12Du point de vue de l’offre d’études supérieures, le panel DEPP 1995 s’inscrit dans le contexte européen du processus de Bologne (déclaration signée en 1999), qui a conduit à une harmonisation du système européen d’enseignement supérieur, avec la mise en place du LMD (licence-master-doctorat). Ce passage au système LMD « entraîne une reconfiguration de l’offre universitaire de formation, notamment dans le sens d’une professionnalisation plus poussée des parcours traditionnels » (Duru-Bellat & Verley, 2009, p. 212) et une élévation du niveau de formation (Duru Bellat, 2006). Parallèlement, les années 2000 voient une recomposition de l’enseignement supérieur avec une désaffection des filières universitaires au profit de filières plus professionnalisantes ou plus sélectives (Erlich &Verley, 2010). Cette désaffection des filières universitaires peut être reliée à l’essor d’autres cursus dans l’enseignement supérieur, notamment l’attrait pour les formations en Section de Technicien Supérieur (STS), en Institut Universitaire de Technologie (IUT), entre 1995 et 2002, ou encore en écoles paramédicales [3]. On observe également une augmentation des formations d’ingénieur, en partie due à la création des classes préparatoires intégrées. Ce mouvement de reconfiguration de l’offre d’enseignement supérieur n’est pas sans lien avec la répartition géographique des établissements d’enseignement supérieur, notamment avec la mise en place du plan « Université 2000 » (U2000), dont l’objectif était de faire face à une forte croissance des effectifs universitaires et d’opérer un rééquilibrage des universités sur le territoire français. [4]

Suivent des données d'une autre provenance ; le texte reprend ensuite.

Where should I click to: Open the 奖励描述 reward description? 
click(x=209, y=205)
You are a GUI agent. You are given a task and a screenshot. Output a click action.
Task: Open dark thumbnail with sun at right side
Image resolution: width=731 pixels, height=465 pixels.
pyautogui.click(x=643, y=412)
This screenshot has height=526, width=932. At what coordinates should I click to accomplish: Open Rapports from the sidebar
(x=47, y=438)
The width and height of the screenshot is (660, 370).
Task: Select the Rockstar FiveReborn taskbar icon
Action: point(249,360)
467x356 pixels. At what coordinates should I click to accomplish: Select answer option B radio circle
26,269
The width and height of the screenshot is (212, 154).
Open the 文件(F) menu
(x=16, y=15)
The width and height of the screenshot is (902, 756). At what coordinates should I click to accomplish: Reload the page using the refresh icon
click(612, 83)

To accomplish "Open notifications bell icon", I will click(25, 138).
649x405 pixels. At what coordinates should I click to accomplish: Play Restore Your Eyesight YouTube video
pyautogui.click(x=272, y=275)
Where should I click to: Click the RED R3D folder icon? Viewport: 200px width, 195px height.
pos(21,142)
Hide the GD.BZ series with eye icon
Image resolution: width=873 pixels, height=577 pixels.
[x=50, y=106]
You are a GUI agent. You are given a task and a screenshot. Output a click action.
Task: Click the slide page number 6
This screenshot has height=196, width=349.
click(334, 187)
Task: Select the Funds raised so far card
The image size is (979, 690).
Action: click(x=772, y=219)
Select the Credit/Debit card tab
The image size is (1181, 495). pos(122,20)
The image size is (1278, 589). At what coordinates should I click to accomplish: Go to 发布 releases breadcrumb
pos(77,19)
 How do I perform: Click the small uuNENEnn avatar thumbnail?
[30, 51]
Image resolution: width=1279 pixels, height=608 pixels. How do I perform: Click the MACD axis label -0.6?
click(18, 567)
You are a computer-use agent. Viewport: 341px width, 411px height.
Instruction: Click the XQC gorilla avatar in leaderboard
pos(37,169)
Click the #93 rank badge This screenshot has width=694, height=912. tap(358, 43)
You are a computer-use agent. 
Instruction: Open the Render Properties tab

1.2 Inégalités et « Parcours étudiants »

13L’augmentation et la diversification des types de bacheliers accédant à l’enseignement supérieur, d’une part, ainsi que la diversification de l’offre d’enseignement supérieur, d’autre part, pourraient avoir induit un certain nombre d’effets sur les parcours étudiants (entendus comme type d’études des jeunes et situation vis-à-vis de la décohabitation).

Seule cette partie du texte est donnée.